Against that background an informal group of around 50 business leaders has been pressing the Government to look on climate change not just as a risk to be managed or a cost to be allocated, but a potentially transformative opportunity to be seized.
They include Warehouse founder Sir Stephen Tindall, Air New Zealand's Rob Fyfe, Les Mills' Phillip Mills, Sealord's Graeme Stuart, Icebreaker's Jeremy Moon, and such prominent Blue Greens as Rob Fenwick and Guy Salmon.
The case they make is multi-faceted.
Part of it is about the potential for new growth in the economy, especially where the country has some advantage in natural resources or know-how to leverage off.
Partly it is about businesses capturing the savings to be had from using inputs like energy more efficiently.
It is also about shoring up the national clean, green brand, which is increasingly under threat.
And more broadly it is about reducing future risks to the economy ranging from oil shocks to carbon tariffs imposed on countries seen as free-riders.
Cleantech is often seen as the "next big thing", as important over the coming decades as information technology has been over the past few decades.
It certainly seems to have momentum. A PricewaterhouseCoopers report puts its share of venture capital investment in the United States in 2008 at 15 per cent or more than US$4 billion - 15 times what it had been five years earlier.
In light of our large current account deficit and heavy reliance on imported capital, if New Zealand is to attract some of that smart money the regulatory environment will need to be stable, progressive and inviting.
Some obvious areas to focus are where we have an untapped natural resource, like geothermal steam, tidal and wave power, and biofuels.
But it is not just a matter of taking advantage of the country's relatively generous endowment (per capita) of renewable energy sources.
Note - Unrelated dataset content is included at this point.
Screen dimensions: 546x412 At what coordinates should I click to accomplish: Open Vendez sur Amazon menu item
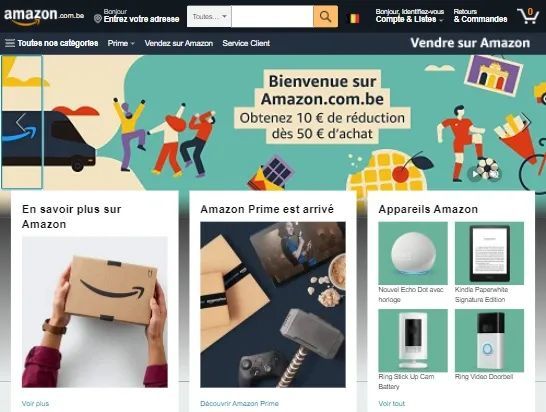pyautogui.click(x=179, y=43)
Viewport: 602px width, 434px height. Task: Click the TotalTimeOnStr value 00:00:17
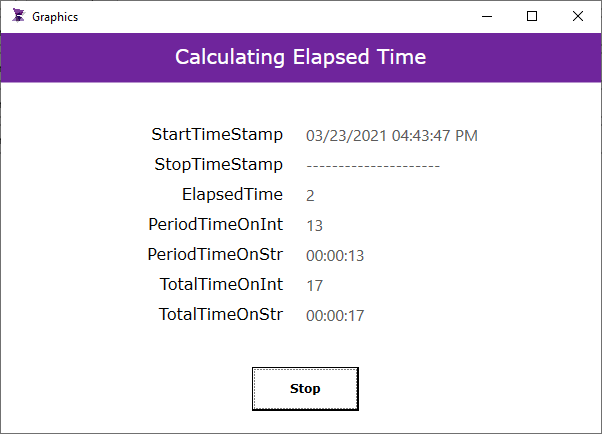coord(335,316)
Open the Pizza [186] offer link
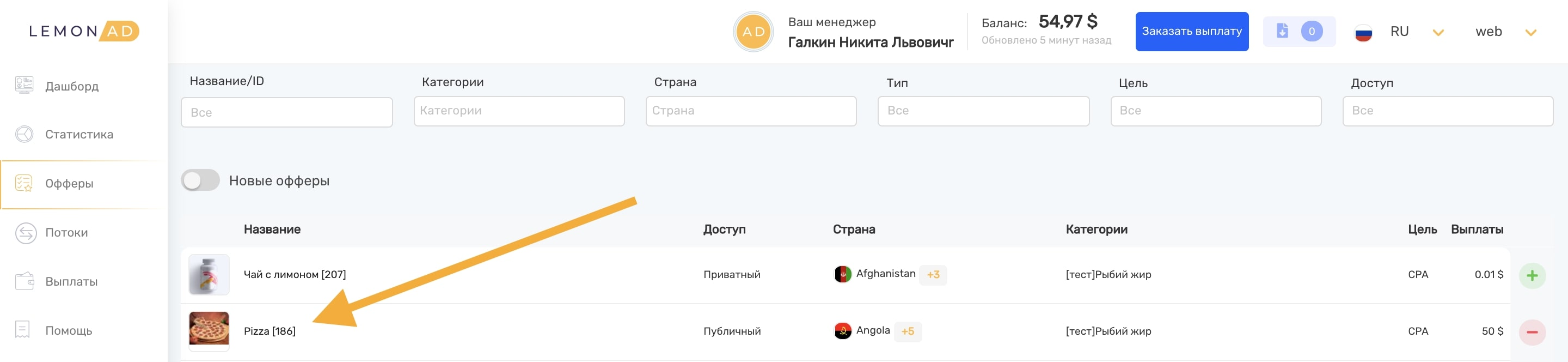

It's about using the development of those resources to build up world-class intellectual property and exportable expertise.
The Kyoto Protocol set up a system, the Clean Development Mechanism (CDM), under which climate friendly projects in developing countries which meet certain criteria can generate credits which developed countries can buy to count towards their emissions reduction targets.
This is already a multibillion-dollar market.
A report for the Ministry of the Environment by the international law firm Baker McKenzie, which is active in environmental law, concluded New Zealand has a wealth of experience in renewable energy and other clean technologies which could be of use in CDM projects, for instance in the Pacific.
Baker McKenzie saw a lack of detailed knowledge about how the CDM system works as the main barrier to New Zealand cleantech firms taking up this opportunity.
The business leaders' group sees this as one area where the Government could play a facilitative role.
They also stress the opportunities for bottom-line as well as environmental gains from a stronger business focus on energy efficiency.
This is the less glamorous end of the business but the scale of the opportunity is easy to under-estimate.
On a global level the IEA estimates more than half of the emission reductions needed by 2030 to keep warming below 2C could be achieved by efficiency gains, roughly twice as much as it sees coming from expansion of renewable energy.
And clearly to the extent that this requires capital expenditure, it represents a business opportunity for someone.
More broadly the Government needs to consider if it makes sense, having (rightly and belatedly) imposed a carbon price on the economy through the emissions trading scheme to see that money all flow to the order books of foreign companies.
Is it enough to set up a market and then stand back, arms folded?
Or should the Government consider some of the interventions other governments are adopting in order to position their economies for a carbon-constrained future? Measures like tax breaks, R&D spending, feed-in tariffs, efficiency standards. Complementary measures, in short.
These are questions which should not be ruled out of consideration a priori, based on ideological fastidiousness.
They are issues which could usefully be explored, with a stock-take of cleantech opportunities, by the sort of business/government taskforce the business leaders' group is advocating.